New Guinea Energy has sold one of its six Western province, Papua New Guinea, exploration licences to ExxonMobil and Oil Search for US$15 million (A$14.2 million).
PPL 227 is located next PRL 11 and PDL 8, which holds the Angore gas field, and is also close to PNG LNG infrastructure.
The sale of PPL 277 reduces New Guinea’s risk and capital obligations associated with working in the country’s highlands and provides it with high side exposure and a source of ongoing revenue in the event of commercial development.
The company is entitled to an additional US$20 million if a petroleum development licence is granted and will receive a royalty over all revenue if commercial production occurs.
This could be worth between US$48 million and US$312 million to New Guinea depending on discovery of petroleum and its size, commercial viability of any development, timing of production, LNG pricing at the time of production and other economic and financing contingencies.

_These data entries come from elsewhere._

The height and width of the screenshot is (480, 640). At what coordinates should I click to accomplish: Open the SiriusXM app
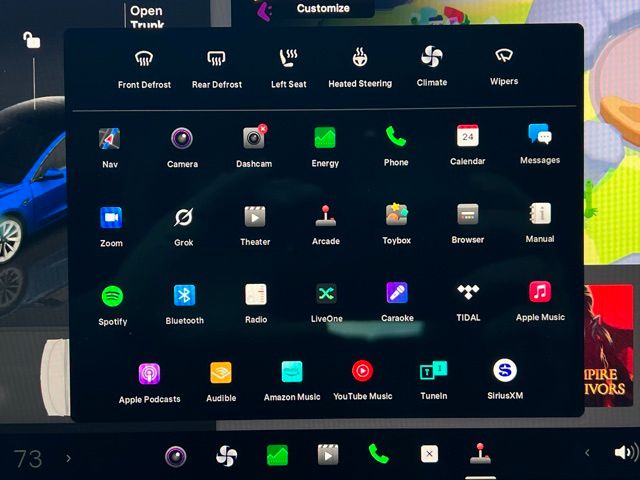point(505,371)
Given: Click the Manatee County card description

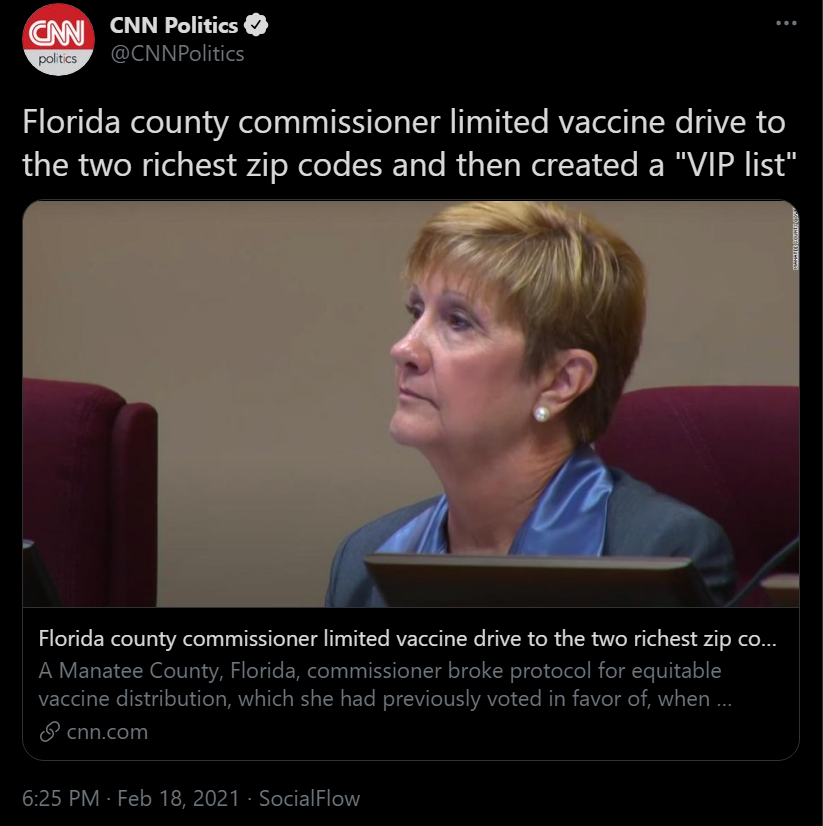Looking at the screenshot, I should pyautogui.click(x=385, y=684).
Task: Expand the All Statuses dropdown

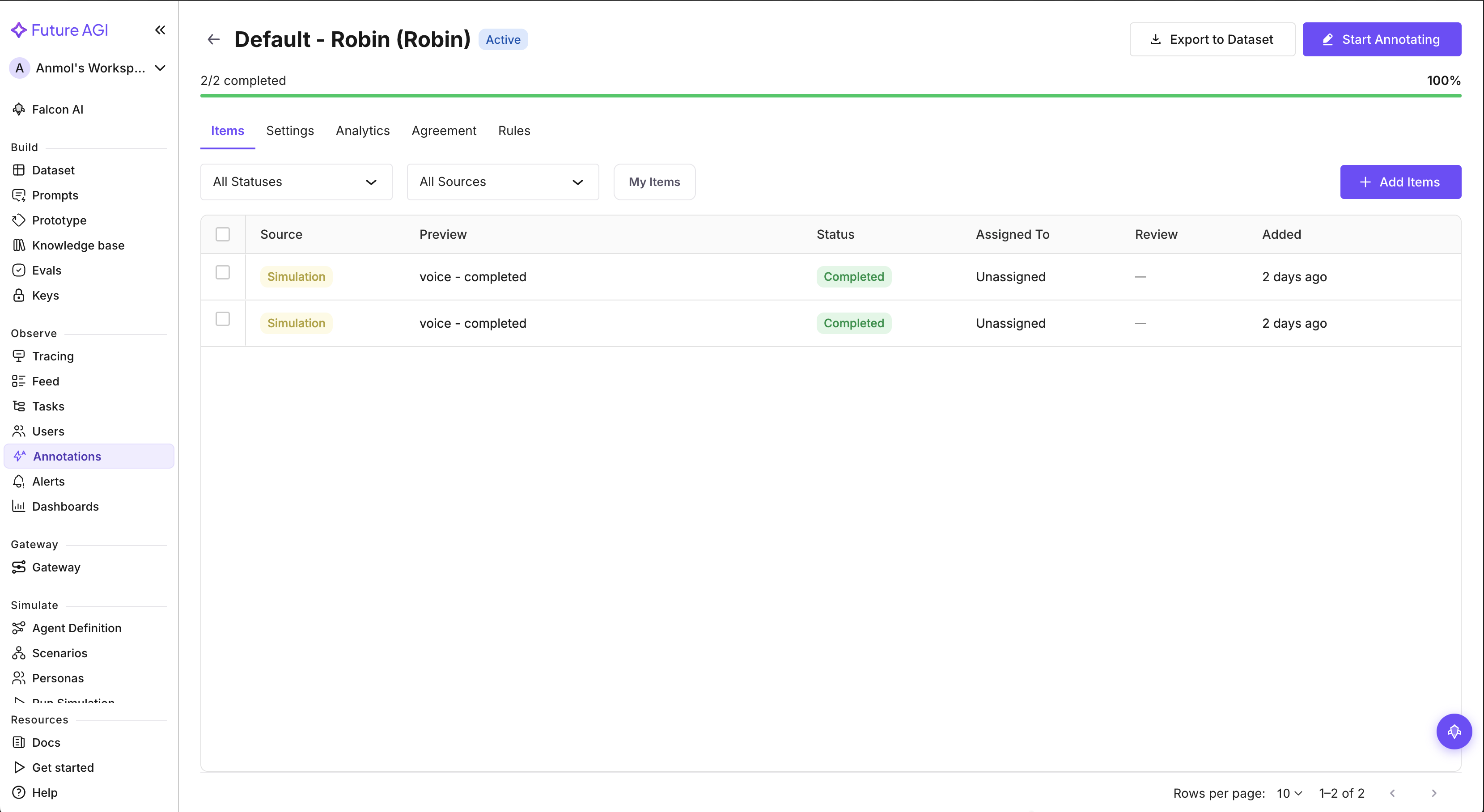Action: pos(296,182)
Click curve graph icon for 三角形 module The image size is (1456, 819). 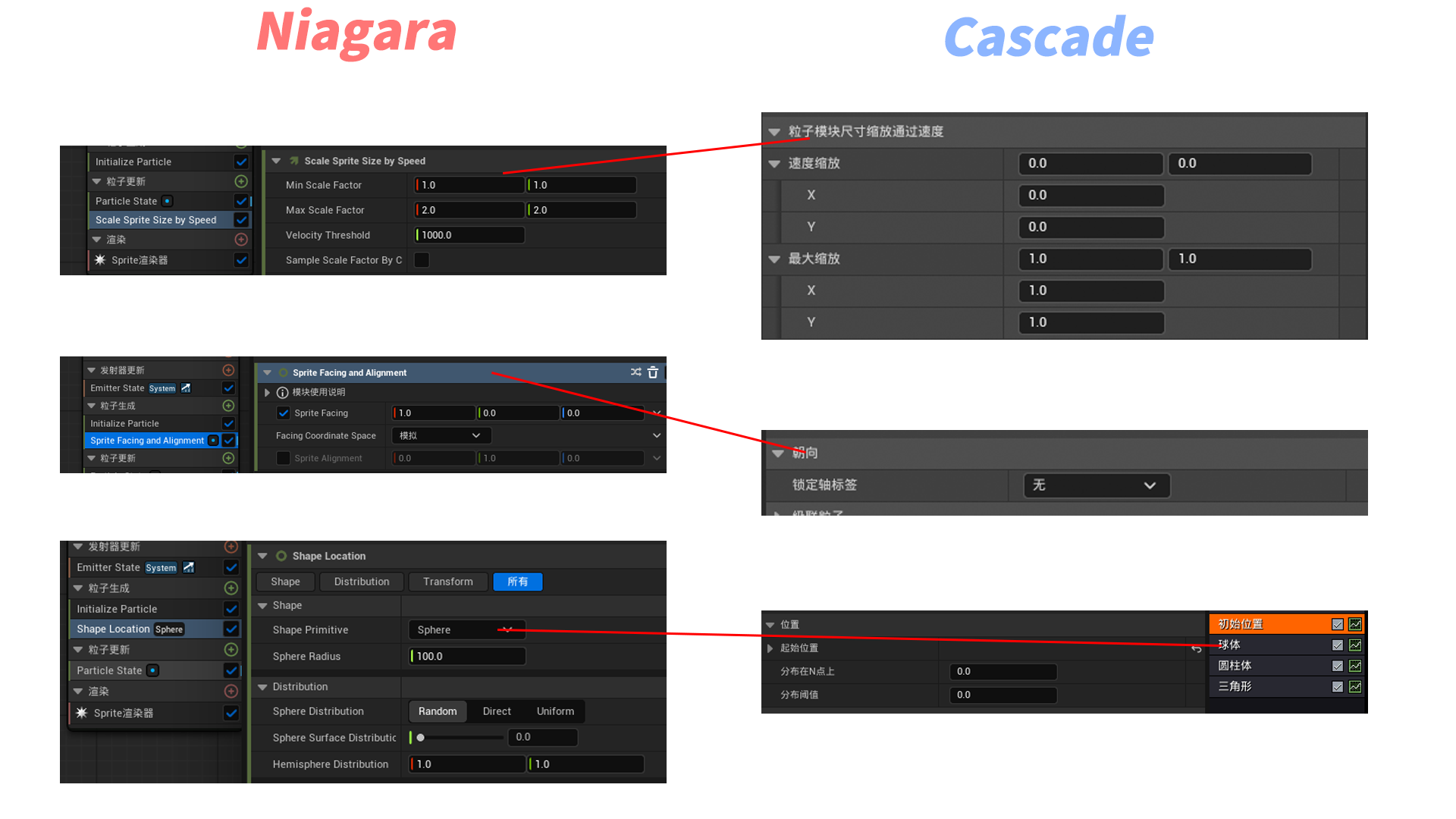click(x=1355, y=687)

New Guinea has received unsolicited offers for its acreage in the past and the acquisition of PPL 277 is a clear indicator of the value of its portfolio.
ExxonMobil subsidiary Esso PNG Exploration and Oil Search will drill the Trapia-1 well on the border of PPL 277 and PRL 11 during the first half of 2012.
Trapia is a large structure within PRL 11 close to the PNG LNG infrastructure and east of the Hides and Angore fields and may overlap into PPL 277.
New Guinea had recognised this possibility earlier and had rescheduled a seismic programme originally planned for the third and fourth quarters in 2011 to the middle of this year to investigate the eastern Trapia structure.
However, it is not known if the new owners of PPL 277 will proceed with the seismic shoot.
Both ExxonMobil and Oil Search will each hold 50% in PPL 277.